The Eudora school district maintains it doesn’t have any to spare.
A federal mediator is coming to town Thursday to help the two sides break an impasse declared after months of negotiations toward a new work agreement.
“We want to be able to help everyone,” said Belinda Rehmer, a member of the Eudora school board. “We have some amazing teachers and would love to give them everything they want, but we have a budget.
“They think we have more money than we do, and somebody’s got to come in and help us figure it all out.”
Mediation begins Thursday evening, with a negotiations session that starts at 6:30 p.m. in the library at Eudora Middle School.

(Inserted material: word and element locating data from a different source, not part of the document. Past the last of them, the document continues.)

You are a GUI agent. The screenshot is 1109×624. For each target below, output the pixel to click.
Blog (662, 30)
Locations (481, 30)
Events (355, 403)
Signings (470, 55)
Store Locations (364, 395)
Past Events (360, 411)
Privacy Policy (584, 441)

The teachers, represented by the Eudora Education Association, are pushing for:
– All 108 licensed professionals — teachers, librarians, counselors and others — to receive a $125 increase to their annual base salary, plus an ability to pick up “step” raises on the district’s salary schedule based on education and years of experience. Overall, the association says, such educators typically would receive raises of 1 percent.
– The district to provide another $20 a month for employee health insurance.

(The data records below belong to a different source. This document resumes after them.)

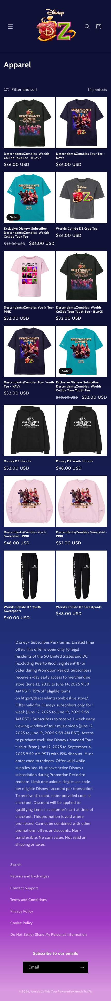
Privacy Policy (21, 911)
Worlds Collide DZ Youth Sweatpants (22, 609)
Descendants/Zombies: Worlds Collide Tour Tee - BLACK (26, 156)
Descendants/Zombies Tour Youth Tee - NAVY (29, 384)
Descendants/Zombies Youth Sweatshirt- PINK (25, 534)
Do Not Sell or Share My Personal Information (48, 934)
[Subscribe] (82, 967)
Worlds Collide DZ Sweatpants (79, 607)
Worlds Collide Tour (43, 991)
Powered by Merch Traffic (75, 991)
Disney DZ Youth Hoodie (74, 461)
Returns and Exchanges (29, 876)
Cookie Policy (21, 923)
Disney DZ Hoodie (17, 461)
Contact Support (24, 888)
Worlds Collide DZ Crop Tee (77, 228)
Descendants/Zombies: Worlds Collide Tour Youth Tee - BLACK (80, 309)
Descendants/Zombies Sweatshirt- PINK (81, 534)
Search (16, 864)
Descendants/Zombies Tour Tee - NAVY (80, 156)
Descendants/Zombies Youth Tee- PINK (29, 309)
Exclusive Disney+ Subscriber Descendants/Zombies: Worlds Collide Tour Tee (26, 232)
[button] (10, 26)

– Licensed educators to be able to “sell back” accumulated leave to the district at each educator’s full daily wage, provided the educator had been with the district for at least 15 years. Currently, the sell-back rate for such educators is $50 per day.
Dick Powers, a member of the association’s negotiating team and a second-grade teacher in his 15th year at Eudora Elementary School, said that the district ended the past school year with an extra $1.5 million in ending fund balance, and that the teachers’ requests would not come close to accounting for all of that money.
“We’re just asking for a paltry sum,” Powers said. “A paltry amount, a small amount. They have the money to cover it.”
Added Bob Sailler, who is chairman of the association, teaches eighth grade at Eudora Middle School and is in his 26th year teaching in the district: “It’s a matter of priorities.”
Rehmer counters that the district is coming off a year of budget cuts, and heading into another year facing the likelihood of more from the state.
The district cut $1 million from its budget this past spring, and for a district whose overall budget is little more than $10 million that’s no small task, said Kristin Magette, a district spokeswoman.
“It’s just a matter of school districts are in a period of constricting resources, and our board is just trying to be mindful of how those resources are used,” she said.
The district’s licensed professionals continue to work under terms of last year’s contract, which had granted teachers the ability to move on the salary schedule. But such movement would not happen again, unless and until it was included in a new agreement, the one being worked on now.
“We have a very modest proposal,” Sailler said. “We are not that far apart. We are hopeful we can get it settled.”